In 1906 she claimed to have seen a beautiful woman in a dream moving among rows of blooming lilies who then disappeared in a sudden beam of light. Fracasso received her education as a child from the Stigmata Sisters and she studied at school until the third grade. In 1905 her parents decided it was time to relocate from their home in Saint Mark's Square to Via Piccinni into a little house with a little garden.

On the night before her First Communion - which was celebrated on 11 May 1911 - she had a dream of Thérèse of Lisieux who told her: "You will be a nun like me". She entered the association of Imelda Lambertini and became a member of the "Esercito Angelico" of Thomas Aquinas. Her spiritual director and confessor at this stage was the Dominican priest Pietro Fiorillo who introduced her to the charism of the Third Order of Saint Dominic; she was accepted into it on 20 April 1914 and assumed the religious name of "Agnes" upon making her vows on 14 May 1915.

In late 1917 she sought advice from her confessor - the Jesuit Sergio di Gioia (her new spiritual director) - who in 1918 directed her and her friend Clara Bellomi to the Saint Joseph convent of the Carmelites in Bari.
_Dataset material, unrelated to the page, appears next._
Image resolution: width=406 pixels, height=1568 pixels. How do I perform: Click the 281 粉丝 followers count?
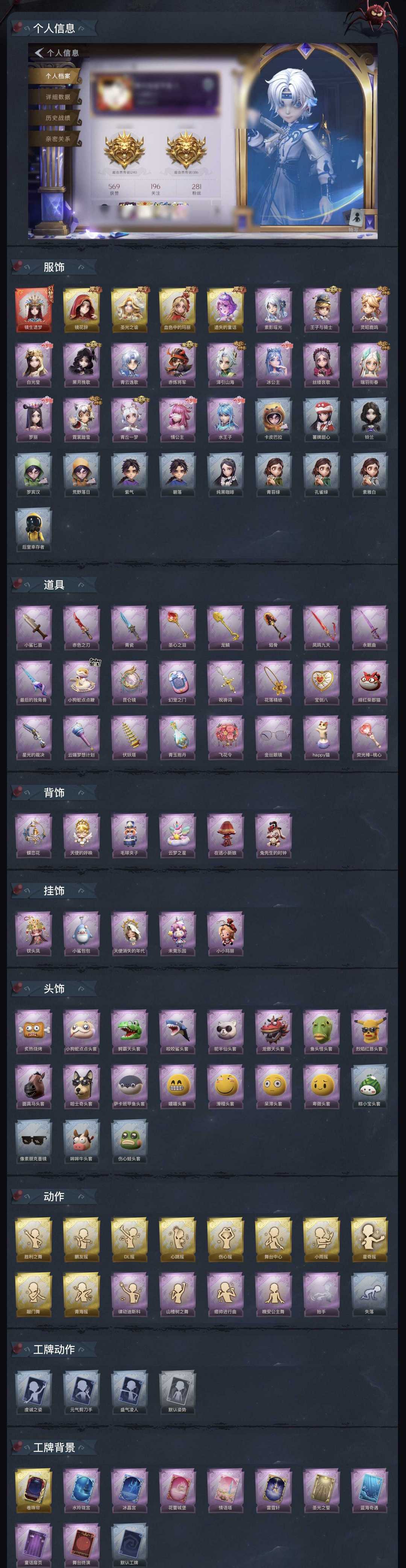pyautogui.click(x=196, y=189)
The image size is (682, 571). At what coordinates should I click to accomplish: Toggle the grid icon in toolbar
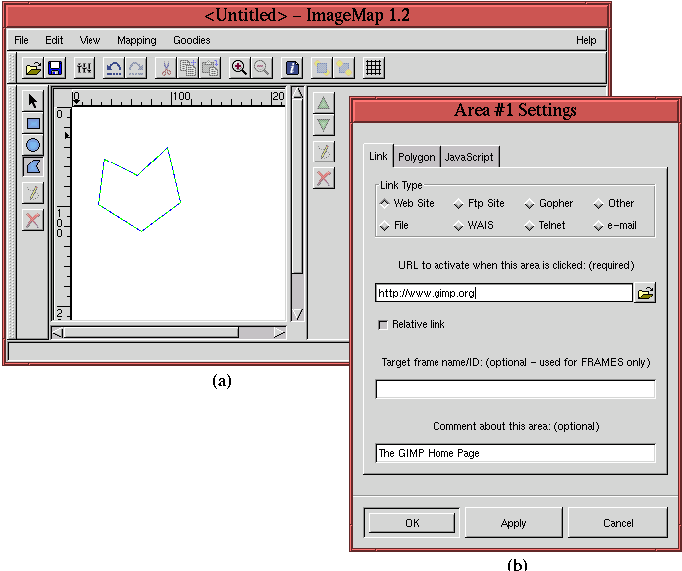(373, 68)
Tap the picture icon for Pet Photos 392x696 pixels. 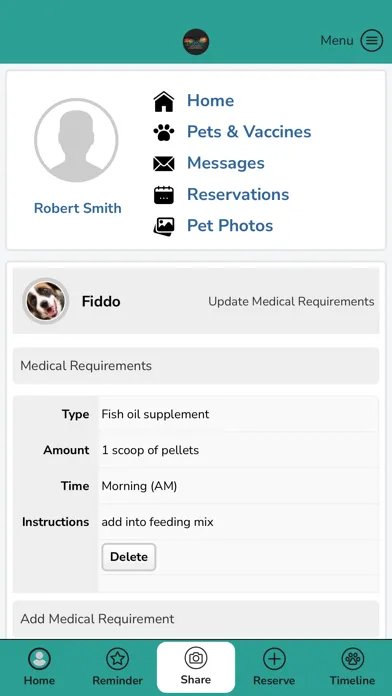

On 8 April 1920 she joined the congregation there while taking the religious name of "Elia di San Clemente" upon assuming the habit on that 14 November. Fracasso made her initial vows on 4 December 1921 and later made her solemn profession of vows on 11 February 1925. In the spring of 1923 the prioress Angelica Lamberti put her in charge of the embroider machine at the girl's boarding school but the authoritarian and strict head mistress of the school removed her from that position in 1925. But Lamberti held her in high esteem and in 1927 named her as the sacristan. From 1922 she became close with Father Elia di San Ambrogio and the two often corresponded.

From 1926 she began to suffer from the effects of encephalitis. Fracasso came down with a bad case of influenza in January 1927 and her illness became worse over a rapid period of time which included frequent headaches that she never took medication for. On 21 December she suffered from a high fever. On 24 December a doctor was summoned and diagnosed her with possible meningitis or encephalitis not deemed to be serious. But on Christmas morning two doctors were summoned and declared she had an irreversible brain tumor far too advanced to heal. Fracasso died at noon on 25 December 1927 - Christmas - from a brain tumor; she had predicted that she would die on an important feast. Archbishop Augusto Curi presided over her funeral on 26 December.

==Beatification==
The beatification process opened in the Bari-Bitonto archdiocese in an informative process that Archbishop Enrico Nicodemo oversaw from 27 October 1953 until the process' closure on 9 May 1955; theologians collected and examined her spiritual writings and approved them all on 1 July 1964 as being in line with official doctrine and not in contravention of it. The formal introduction to her cause for sainthood came on 11 September 1980 and Fracasso became titled as a Servant of God as a result. Archbishop Andrea Mariano Magrassi oversaw the apostolic process from 1981 to 1982 while all documentation was sent to the Congregation for the Causes of Saints in Rome who validated both processes on 23 November 1984. Officials for the cause compiled and sent the Positio dossier to the C.C.S. in 1987 for investigation; theologians approved this on 7 July 1987 as did the C.C.S. on 17 November 1987. Fracasso was titled as Venerable on 11 December 1987 after Pope John Paul II confirmed that the late religious had led a life of heroic virtue.

One miracle needed to be approved for her to be beatified; one such case was investigated and the diocesan process received C.C.S. validation on 1 October 2004 before a medical panel of experts approved it on 9 December 2004. Theologians likewise approved this on 7 February 2005 as did the C.C.S. on 15 March 2005. Pope Benedict XVI approved this miracle on 19 December 2005 which therefore meant the beatification would occur; Cardinal José Saraiva Martins presided over the beatification on the pope's behalf on 18 March 2006 in the Bari Cathedral.

The current postulator for this cause is Romano Gambalunga.